Best practices for using update_*_test_checks.py

Hi,

I've been playing around with the update_mir_test_checks.py utility lately,
and it seems like a useful tool. However, I think the convenience of
the tool makes it easy to use it to generate checks without actually
verifying the checks are correct.

This actually happened to me when I first started using it, and I almost
sent out a patch with a bug. I also think this may have been the culprit
with r332452 which was fixed by r332531.

I think it would be good to develop best practices for using these scripts to
help developers and reviewers to avoid these kinds of mistakes.

I personally don't think these scripts should be used at all unless the
code has been extensively tested in some other way, like with an external
test suite, but I am not all that familiar with these scripts and their
use cases so maybe that is too extreme. I'm curious what some of the
more frequent users of these scripts think about this.

-Tom

Hi,

I've been playing around with the update_mir_test_checks.py utility lately,
and it seems like a useful tool. However, I think the convenience of
the tool makes it easy to use it to generate checks without actually
verifying the checks are correct.

These tools simply parse the functions out of the the llc/opt/etc output,
deduplicate it between prefixes somewhat, and update the check lines.
Nothing more.

When developing, you basically have to do N steps:
1. Actually come up with the tests
2. Fill them with the current (pre-patch) output
3. Do the patch itself
4. Update the check lines in tests
5. Verify the results
6. maybe go back to step 3, or even 1.

Steps 2 and 4 are monkey's work. One could just as easily mindlessly
manually update those check lines. Having to do that by hand does not
ensure that the person actually reads and verifies the the text [s]he copies.

In fact, i'd argue the opposite is true. If you have to do that by hand,
eventually you will get bored of it, and just dumbly copy it, without even
trying to read it. But if all you have to do is run the script, it, you may
read the test changes output. Additionally, this really simplifies coming
up with the new tests, which in turn may expose more issues.

In other words, it always boils down to the human factor.
Banning these scripts will not help with anything,
other than creating more monkey work.

This actually happened to me when I first started using it, and I almost
sent out a patch with a bug. I also think this may have been the culprit
with r332452 which was fixed by r332531.

I think it would be good to develop best practices for using these scripts to
help developers and reviewers to avoid these kinds of mistakes.

I personally don't think these scripts should be used at all unless the
code has been extensively tested in some other way, like with an external
test suite, but I am not all that familiar with these scripts and their
use cases so maybe that is too extreme. I'm curious what some of the
more frequent users of these scripts think about this.

-Tom

Roman.

I’m new to working with the LLVM tests and until recently wasn’t aware of the expectation to go through the steps above. I would have found knowing about it and especially the rationale for it helpful. So I think Tom’s suggestion to put together some guidance for the use of these scripts is a good idea.
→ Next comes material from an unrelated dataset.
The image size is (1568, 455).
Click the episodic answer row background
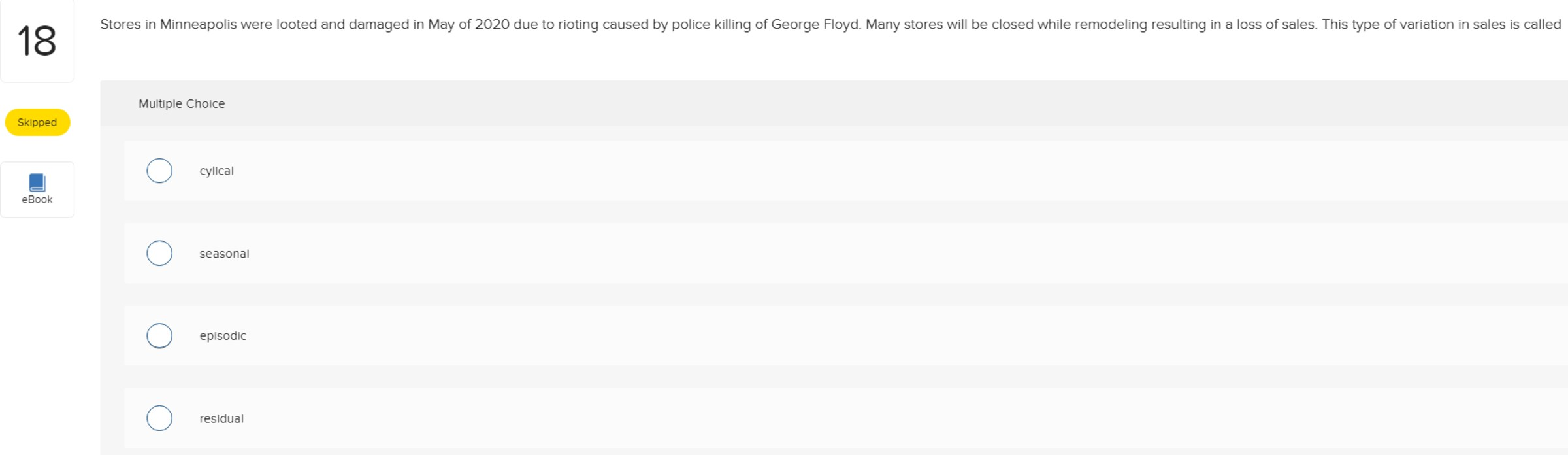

That said, I also fell into the trap Tom describes and missed a bug I had introduced because I relied on the update_test_checks.py script and didn’t notice the problem in the expected IR it emitted (the bug was pointed out in D123816). If I had instead written the expected IR myself there’s some chance I might have noticed it. In another change, though, I managed to miss the trailing colon after the CHECK directives in a few of my tests I wrote by hand (and noted a few others in PR54679). These latter problems would have been avoided by using the script.

So I would suggest to include besides the best practices a mention of both of these pitfalls (as well as any others I’m yet to fall into) but leave it up to each test author to decide whatever approach works best for them. What matters most is that the tests are correct, comprehensive, and maintainable. How each of us goes about developing such tests will likely depend on our experience and individual preferences.